Rosemary Pierrel Sorrentino

Rosemary Pierrel Sorrentino’s research and numerous papers on auditory discrimination and experimental psychology are widely known, but when she arrived at Brown University in 1961, it was to become the sixth—and ultimately, last—dean of Pembroke College.

Sorrentino received her bachelor’s and master’s degrees from Boston University (1945 and 1946, respectively), and her Ph.D. from Brown in 1953. She was an instructor at Wheelock College in Boston (1946-49) and at Brown (1953-55) before heading to Columbia University to teach experimental psychology. When she became dean of Pembroke, Sorrentino also received a faculty appointment as associate professor of psychology. While fulfilling her role as dean, she continued her dedication to research and scholarship, teaching an introductory course in psychology. Indeed, in December 1970, when Sorrentino announced her resignation as Pembroke’s dean (effective June 30, 1971), it was not in protest over Pembroke’s proposed merger with Brown, but because of her desire to return full time to teaching and research.

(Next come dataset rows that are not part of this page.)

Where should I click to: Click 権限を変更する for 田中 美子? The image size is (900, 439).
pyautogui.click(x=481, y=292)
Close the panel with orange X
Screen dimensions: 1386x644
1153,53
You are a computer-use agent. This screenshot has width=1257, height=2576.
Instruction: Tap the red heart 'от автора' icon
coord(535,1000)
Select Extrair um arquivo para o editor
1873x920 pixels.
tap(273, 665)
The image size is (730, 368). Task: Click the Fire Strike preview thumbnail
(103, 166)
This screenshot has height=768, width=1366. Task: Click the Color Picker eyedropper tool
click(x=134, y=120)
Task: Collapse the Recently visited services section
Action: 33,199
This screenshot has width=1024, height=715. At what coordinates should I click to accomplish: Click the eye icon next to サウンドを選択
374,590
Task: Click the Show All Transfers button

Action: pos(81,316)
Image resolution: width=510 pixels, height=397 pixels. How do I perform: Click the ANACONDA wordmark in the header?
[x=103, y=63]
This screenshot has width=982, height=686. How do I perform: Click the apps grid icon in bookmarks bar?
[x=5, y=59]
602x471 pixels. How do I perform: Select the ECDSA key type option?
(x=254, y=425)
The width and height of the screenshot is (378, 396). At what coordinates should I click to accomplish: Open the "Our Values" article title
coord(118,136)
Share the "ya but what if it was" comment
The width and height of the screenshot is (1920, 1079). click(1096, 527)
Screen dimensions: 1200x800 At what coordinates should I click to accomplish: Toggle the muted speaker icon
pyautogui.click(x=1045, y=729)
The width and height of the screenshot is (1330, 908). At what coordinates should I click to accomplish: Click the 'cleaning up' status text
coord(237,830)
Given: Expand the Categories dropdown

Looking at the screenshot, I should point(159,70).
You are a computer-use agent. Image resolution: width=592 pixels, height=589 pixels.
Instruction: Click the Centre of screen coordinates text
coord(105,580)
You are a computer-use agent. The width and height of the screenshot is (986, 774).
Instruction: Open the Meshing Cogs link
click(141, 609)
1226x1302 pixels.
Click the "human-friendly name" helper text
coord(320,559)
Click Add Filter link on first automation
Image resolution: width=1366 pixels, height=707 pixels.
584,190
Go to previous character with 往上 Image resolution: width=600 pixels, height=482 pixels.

Sorrentino has said that one of her goals in becoming dean was to “emphasize the academic side of Pembroke.” She hoped to show women that to go on to graduate work, a woman didn’t have to be rich, only qualified, and, ever the scientist, she encouraged women to pursue fields that weren’t traditional for them at the time. And, in fact, the number of female science concentrators during her decade as dean rose.

Sorrentino continues to do research on auditory sensitivity and loudness perception in rats and chinchillas.She is a member of the American Association for the Advancement of Science and the American Psychological Association.

She will receive the honorary degree of Doctor of Humane Letters.

Joseph R. Weisberger

Rhode Island Supreme Court Justice Joseph Weisberger’s outstanding career as a jurist began in 1956, when he was appointed a justice of the Superior Court, the youngest appointee in the history of Rhode Island.

Following his graduation from Brown in 1942, Weisberger served as a lieutenant commander in the Pacific during World War II. From there, he proceed to Harvard University, where he received his JD in 1949 and went into practice in a Providence law firm. His political career spanned 1953-56, when he served as town solicitor for Glocester, R.I., and was elected to the Rhode Island Senate, where he was minority leader from 1955-56.

Weisberger’s peers have recognized his work in a series of national judicial offices, including membership on the faculty of the National Judicial College, election as the American Bar Association House of Delegates representative of the National Conference of State Trial Judges, and election as chair of the National Conference of State Trial Judges. As presiding justice in charge of the Rhode Island trial court from 1972-78, he added the demonstration of administrative skill to his intellectual exposition of law and skillful trial resolutions.

In 1978, Weisberger was promoted to the RI Supreme Court. There, he has continued activity on a national level as a member of the Board of Governors of the American Judges Association, a director of the National Center for State Courts, a director of the American Judicature Society, and a member of the Executive Committee and chairman of the Appellate Judges Conference of the American Bar Association. He has lectured and conducted judicial seminars worldwide on American constitutional law and the administration of criminal justice. In 1989 he received the National Judicial College’s Erwin N. Griswold Award for Teaching Excellence.

Judge Weisberger’s public service has extended beyond the bench. His community involvement includes serving on the Board of Trustees of Rhode Island Hospital and the Rhode Island Health Planning Council, and as vice chairman of the Hospital Association of Rhode Island.

“I have been blessed with the opportunity to meet ever changing challenges and to attempt to solve a myriad of problems,” Weisberger has written. “These opportunities have been rewarding and absorbing. I consider judicial work to be a great privilege.”

He will receive the honorary degree of Doctor of Laws.